Lucas Rocha is just a brazilian guy who loves hacking and music. He lives in the frozen lands of Finland with his lovely wife Carol. He works for Nokia in the development of Hildon and Maemo. In his free time, he's a happy GNOME contributor. He has a mustache, a beard and big smile in his face.

19 thoughts on “EOG bits”

  1. What do you think about designing EOG together with some nautilus collaboration to completely replace gThumb?

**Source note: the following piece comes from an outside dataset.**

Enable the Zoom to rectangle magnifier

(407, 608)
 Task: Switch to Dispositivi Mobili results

  2. Good work on EOG. It is one of my most used apps. I deal a lot with images in my lab and eog gets used most because it is just so lean and handy.
    Along that line I urge you to not nuke the contact sheet-like collection view. I often invoke it on the command line with find and xargs or with a wildcard like *r-theta*+06.ras to get a quick overview of a lot of images. No other viewer is that practical especially since you can use it as a proxy for d’n’d into Gimp.
    I hate to be the reactionist but I like it the way it is; (quite) fast and minimal.

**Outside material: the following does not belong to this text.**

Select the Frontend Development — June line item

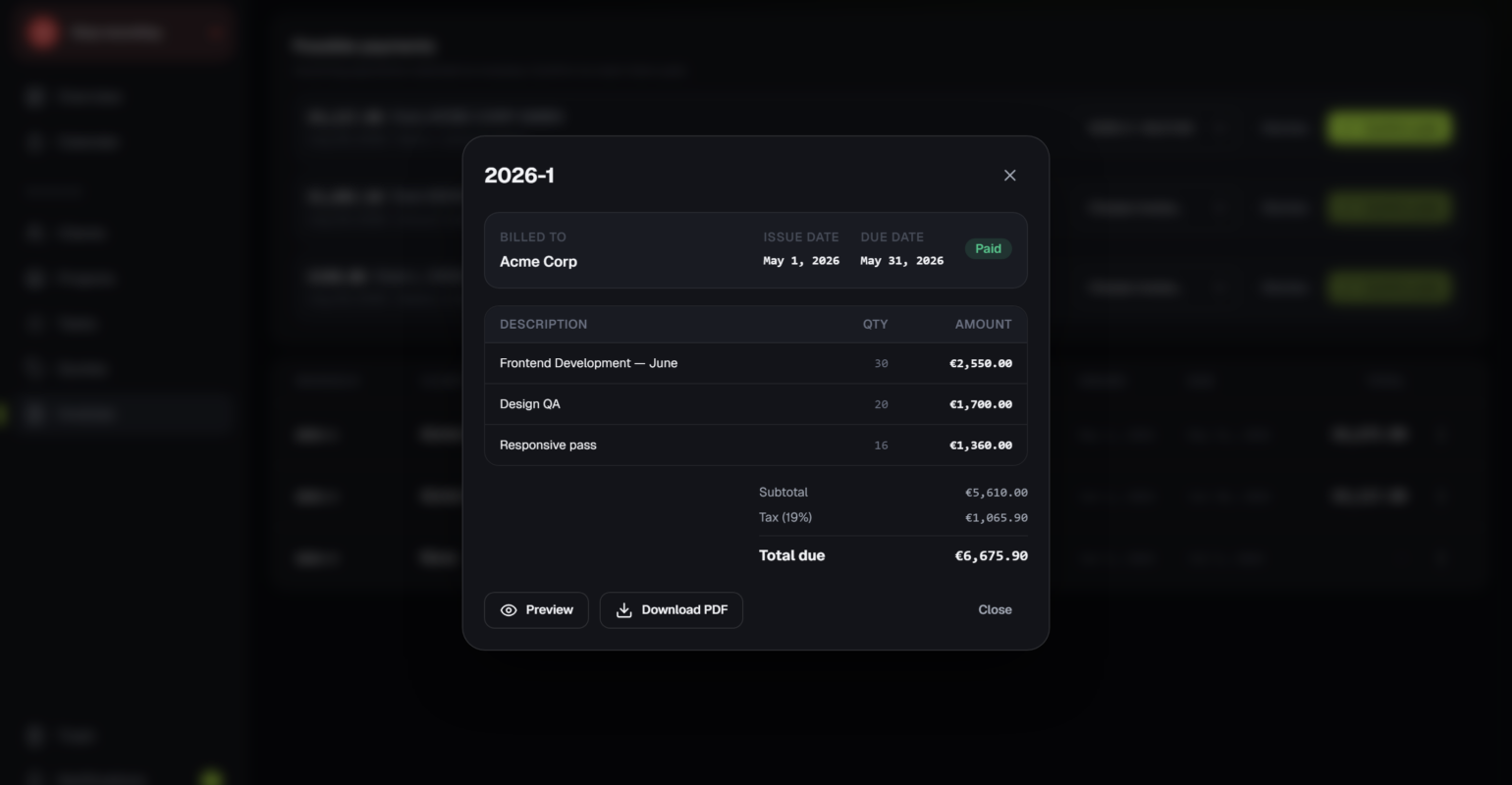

  3. This is truly wonderful stuff. Thanks to everyone involved.

    One question: can you load SVG files and zoom in properly yet? I always used to find the fact that EOG converts them into bitmaps and scales the bitmaps amusing.

  4. seems odd to use a slider instead of a scollbar
    it will look especially odd when EoG is embedded inside Nautilus

    it would be better if you could use the standard widgets.

    I wish MArk Finley was around. I remember he bashed out several iterations of mockups on the collection view and various other ideas on Nautilus I can only vaguely recall.

  5. I agree that the slider is strange, it should be a scrollbar there IMHO.
    otherwise, each of the changes seem a progress to me.

  6. My suggestions is:

    – open directory in recorsivley mode
    – key for random advance and concerning “mode” for go to back
    – folder tree panel in the left (or right)

  7. @Andreas, I know you meant the icon, but that comment is not so funny in the context of Alan’s comment about Mark Finlay, he passed away some years ago…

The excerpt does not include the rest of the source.